O ofício recomenda explicitamente evitar o acompanhamento de equipas de reportagem em ações e operações externas, a circulação de jornalistas nas dependências das unidades e a concessão de entrevistas por delegados sem o alinhamento prévio com a assessoria de comunicação.
A justificativa da Polícia Civil para estas medidas é a necessidade de preservar procedimentos investigativos, evitar prejuízos ao sigilo das operações e proteger a imagem dos policiais e das pessoas envolvidas nas ocorrências. Está prevista ainda a criação de “Núcleos de Comunicação” nos departamentos operativos e diretorias regionais.
Leia Também
A situação em Feira e a reação do Sindicato
A região de Feira de Santana não foi poupada. Pelo contrário: foi mencionada no ofício como um dos “pontos mais críticos” do estado no que diz respeito ao fluxo de informações, acompanhada de sugestões para um “novo formato de atendimento” que impõe restrições severas à circulação de repórteres dentro dos complexos policiais.
Diante do documento, o Sindicato dos Profissionais de Rádio e TV de Feira de Santana manifestou uma forte indignação. Em nota, a entidade revelou ter recebido o ofício com estranheza e classificou as diretrizes como um possível cerceamento ao exercício da atividade jornalística e uma ameaça à transparência pública.
O sindicato enfatizou que o objetivo da imprensa não é exigir privilégios, mas sim garantir o respeito ao livre exercício do jornalismo e a manutenção do fluxo de informações essenciais à sociedade.

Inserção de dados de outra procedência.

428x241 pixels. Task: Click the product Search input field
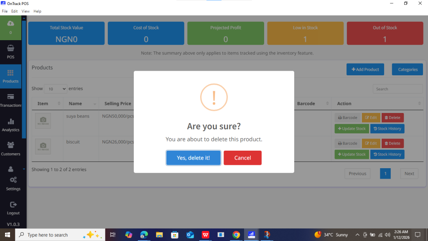397,89
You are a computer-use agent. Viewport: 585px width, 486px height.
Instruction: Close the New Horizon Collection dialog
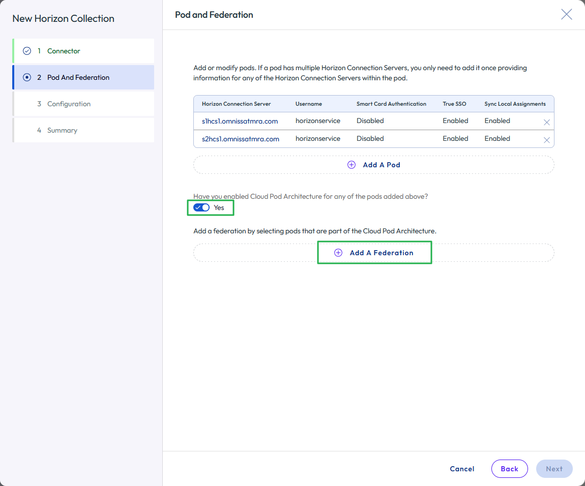(x=566, y=14)
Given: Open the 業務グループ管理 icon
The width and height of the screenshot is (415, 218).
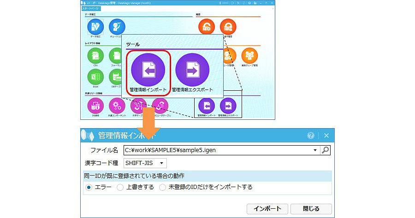Looking at the screenshot, I should click(249, 56).
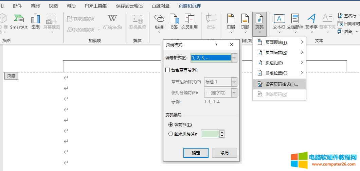
Task: Choose 设置页码格式 menu entry
Action: [281, 84]
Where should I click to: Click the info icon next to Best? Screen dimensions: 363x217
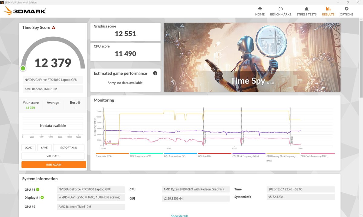(78, 102)
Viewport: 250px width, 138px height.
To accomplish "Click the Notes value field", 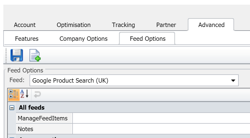I will point(161,129).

Devido ao impasse, representantes da imprensa e da Polícia Civil reuniram-se na tarde desta quinta-feira (12) no Complexo do Sobradinho para debater a situação. Segundo o sindicato, o coordenador regional da 1ª Coorpin, delegado Rafael de Almeida Oliveira, chegou a admitir preliminarmente, por telefone, que a interpretação das normas poderia ter sido resultado de um “equívoco”. Contudo, até ao fechamento desta edição, a PCBA não divulgou nenhum posicionamento oficial que alterasse as ordens do ofício.